Les États membres devront notifier à la Commission certaines des règles ainsi adoptées en dérogation ou précision du règlement, au plus tard le 25 mai 2018.

Outre ces amendements pouvant être induits par les renvois aux droits nationaux expressément visés par le texte, d’autres adaptations (ajouts ou suppressions) à la Loi du 6 janvier 1978 devraient être envisagées par le législateur français, notamment pour tenir compte des incompatibilités ou des redondances de celle-ci avec le règlement.

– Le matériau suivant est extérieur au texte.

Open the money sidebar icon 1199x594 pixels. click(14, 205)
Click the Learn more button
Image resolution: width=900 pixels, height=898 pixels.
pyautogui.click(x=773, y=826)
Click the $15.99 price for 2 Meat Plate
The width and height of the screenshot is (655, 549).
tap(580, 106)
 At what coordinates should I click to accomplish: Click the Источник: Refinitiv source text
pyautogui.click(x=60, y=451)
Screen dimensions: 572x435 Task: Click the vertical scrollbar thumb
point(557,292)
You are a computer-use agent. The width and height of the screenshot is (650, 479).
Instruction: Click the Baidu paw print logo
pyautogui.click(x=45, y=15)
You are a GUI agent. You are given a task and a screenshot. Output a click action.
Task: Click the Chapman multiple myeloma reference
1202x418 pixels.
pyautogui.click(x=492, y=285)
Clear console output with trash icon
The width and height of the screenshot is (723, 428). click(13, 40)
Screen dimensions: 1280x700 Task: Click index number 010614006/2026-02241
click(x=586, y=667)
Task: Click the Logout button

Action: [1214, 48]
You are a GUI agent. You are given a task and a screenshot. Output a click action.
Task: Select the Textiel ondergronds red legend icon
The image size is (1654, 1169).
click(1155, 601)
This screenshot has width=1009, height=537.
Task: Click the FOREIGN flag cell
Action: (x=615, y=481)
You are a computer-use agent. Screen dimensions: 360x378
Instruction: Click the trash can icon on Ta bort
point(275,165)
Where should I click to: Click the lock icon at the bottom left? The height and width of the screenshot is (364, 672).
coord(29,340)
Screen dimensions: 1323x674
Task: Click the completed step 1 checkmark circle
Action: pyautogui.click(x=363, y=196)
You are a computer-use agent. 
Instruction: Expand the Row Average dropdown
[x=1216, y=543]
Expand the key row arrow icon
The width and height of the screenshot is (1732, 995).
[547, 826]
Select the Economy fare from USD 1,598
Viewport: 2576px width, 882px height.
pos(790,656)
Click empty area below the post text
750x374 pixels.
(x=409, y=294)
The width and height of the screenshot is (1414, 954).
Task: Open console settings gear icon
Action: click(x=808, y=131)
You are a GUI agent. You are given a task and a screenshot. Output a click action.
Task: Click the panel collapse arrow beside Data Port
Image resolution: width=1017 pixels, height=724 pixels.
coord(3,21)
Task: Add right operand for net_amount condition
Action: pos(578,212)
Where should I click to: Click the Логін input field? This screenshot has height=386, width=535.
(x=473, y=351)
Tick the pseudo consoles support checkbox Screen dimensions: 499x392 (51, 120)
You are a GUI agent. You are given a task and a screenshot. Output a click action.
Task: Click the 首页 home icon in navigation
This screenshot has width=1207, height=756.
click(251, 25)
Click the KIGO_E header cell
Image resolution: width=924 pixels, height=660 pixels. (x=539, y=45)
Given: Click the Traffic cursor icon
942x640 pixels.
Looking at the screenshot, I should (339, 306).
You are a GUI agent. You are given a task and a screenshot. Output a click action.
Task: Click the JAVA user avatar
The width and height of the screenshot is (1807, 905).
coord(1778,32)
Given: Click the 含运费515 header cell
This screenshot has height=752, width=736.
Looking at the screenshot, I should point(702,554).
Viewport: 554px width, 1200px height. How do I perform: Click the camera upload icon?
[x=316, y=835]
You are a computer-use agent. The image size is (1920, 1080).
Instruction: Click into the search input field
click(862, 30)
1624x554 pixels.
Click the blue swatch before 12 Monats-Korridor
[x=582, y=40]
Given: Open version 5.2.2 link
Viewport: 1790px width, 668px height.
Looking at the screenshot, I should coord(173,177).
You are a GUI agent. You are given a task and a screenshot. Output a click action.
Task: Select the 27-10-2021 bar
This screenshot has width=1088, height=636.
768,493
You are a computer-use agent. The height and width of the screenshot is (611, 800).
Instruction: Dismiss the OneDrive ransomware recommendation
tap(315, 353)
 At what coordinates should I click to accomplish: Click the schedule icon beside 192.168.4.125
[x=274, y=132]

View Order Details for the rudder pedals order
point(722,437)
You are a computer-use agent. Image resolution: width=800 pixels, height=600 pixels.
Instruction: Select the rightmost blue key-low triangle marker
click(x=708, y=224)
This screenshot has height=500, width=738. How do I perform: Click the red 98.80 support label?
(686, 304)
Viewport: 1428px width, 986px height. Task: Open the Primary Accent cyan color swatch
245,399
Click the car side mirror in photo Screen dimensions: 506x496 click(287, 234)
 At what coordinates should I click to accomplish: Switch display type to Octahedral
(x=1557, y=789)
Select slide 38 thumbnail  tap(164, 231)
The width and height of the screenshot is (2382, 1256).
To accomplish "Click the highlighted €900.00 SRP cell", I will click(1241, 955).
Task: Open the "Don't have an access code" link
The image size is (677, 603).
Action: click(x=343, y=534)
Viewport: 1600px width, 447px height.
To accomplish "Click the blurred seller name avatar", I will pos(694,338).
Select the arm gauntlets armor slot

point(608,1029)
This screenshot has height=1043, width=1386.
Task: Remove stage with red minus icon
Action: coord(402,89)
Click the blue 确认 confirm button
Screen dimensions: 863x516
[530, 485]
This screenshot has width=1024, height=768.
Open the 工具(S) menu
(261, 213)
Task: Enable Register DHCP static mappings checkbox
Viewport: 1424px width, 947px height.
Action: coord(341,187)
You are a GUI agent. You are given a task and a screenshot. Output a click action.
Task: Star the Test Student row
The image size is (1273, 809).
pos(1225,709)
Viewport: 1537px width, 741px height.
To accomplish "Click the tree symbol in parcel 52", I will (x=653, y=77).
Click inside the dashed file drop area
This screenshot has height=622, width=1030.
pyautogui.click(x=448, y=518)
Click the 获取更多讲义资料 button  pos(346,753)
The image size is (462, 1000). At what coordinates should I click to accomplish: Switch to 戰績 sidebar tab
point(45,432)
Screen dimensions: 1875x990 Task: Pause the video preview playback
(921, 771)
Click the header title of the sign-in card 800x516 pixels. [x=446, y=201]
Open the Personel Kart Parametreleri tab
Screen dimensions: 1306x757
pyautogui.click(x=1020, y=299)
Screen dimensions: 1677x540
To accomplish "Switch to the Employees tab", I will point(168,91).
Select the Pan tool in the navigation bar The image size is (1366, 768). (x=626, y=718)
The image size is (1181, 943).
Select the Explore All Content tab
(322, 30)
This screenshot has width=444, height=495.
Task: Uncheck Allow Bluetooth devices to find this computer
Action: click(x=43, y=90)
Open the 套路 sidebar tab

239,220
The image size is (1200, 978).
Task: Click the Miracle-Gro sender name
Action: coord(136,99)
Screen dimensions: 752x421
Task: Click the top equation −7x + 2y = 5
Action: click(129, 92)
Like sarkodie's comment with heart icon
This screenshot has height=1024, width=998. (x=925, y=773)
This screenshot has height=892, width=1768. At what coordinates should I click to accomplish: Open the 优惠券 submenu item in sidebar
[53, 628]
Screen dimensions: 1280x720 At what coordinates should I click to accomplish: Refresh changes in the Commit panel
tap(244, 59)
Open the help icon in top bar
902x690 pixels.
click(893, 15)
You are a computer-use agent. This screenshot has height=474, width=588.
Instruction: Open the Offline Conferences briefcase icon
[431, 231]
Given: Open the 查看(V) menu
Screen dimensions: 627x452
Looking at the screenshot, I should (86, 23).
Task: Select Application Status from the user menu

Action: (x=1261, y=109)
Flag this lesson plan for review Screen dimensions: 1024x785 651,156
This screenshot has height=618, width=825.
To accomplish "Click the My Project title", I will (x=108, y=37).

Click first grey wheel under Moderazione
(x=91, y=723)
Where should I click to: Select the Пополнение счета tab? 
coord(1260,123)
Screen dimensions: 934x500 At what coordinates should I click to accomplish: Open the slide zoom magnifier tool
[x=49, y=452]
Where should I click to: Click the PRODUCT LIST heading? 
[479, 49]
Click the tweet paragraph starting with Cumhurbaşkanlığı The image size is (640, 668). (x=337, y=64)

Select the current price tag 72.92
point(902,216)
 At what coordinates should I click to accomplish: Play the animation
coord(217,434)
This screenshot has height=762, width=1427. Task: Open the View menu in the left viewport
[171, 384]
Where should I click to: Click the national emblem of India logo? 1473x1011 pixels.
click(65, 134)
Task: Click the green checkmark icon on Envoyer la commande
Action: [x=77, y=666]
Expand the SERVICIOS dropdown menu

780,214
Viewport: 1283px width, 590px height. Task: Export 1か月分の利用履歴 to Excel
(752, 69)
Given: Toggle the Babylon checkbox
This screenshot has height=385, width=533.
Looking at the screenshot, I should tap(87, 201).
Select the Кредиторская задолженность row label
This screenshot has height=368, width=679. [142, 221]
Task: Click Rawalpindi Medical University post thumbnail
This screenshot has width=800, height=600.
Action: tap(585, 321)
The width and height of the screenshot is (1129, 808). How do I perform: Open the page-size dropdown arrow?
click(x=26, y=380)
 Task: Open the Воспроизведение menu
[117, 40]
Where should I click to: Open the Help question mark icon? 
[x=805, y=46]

C’est le cas par exemple des définitions (Article 4 du règlement), des dispositions relatives aux droits et consentement des personnes dont les données sont collectées (Article 7 du règlement, article 12 et suivants), des principes à respecter relatifs aux traitements et à la licéité de ceux-ci (Art. 5 et suivants du règlement) ou encore des règles sur les obligations des responsables de traitements (Art. 12 et suivants).

Enfin, devront être prises en compte les dispositions de la directive européenne dite « police-justice » [1] adoptée le même jour que le règlement du 27 avril 2016, applicable aux traitements en matière de sécurité publique et de recherche et répression des infractions pénales. Cette directive qui doit être transposée en droit français a pour but de faciliter l’échange d’informations entre les autorités policières et judiciaires nationales, tout en garantissant des droits aux personnes concernées par la collecte et le traitement de leurs données personnelles.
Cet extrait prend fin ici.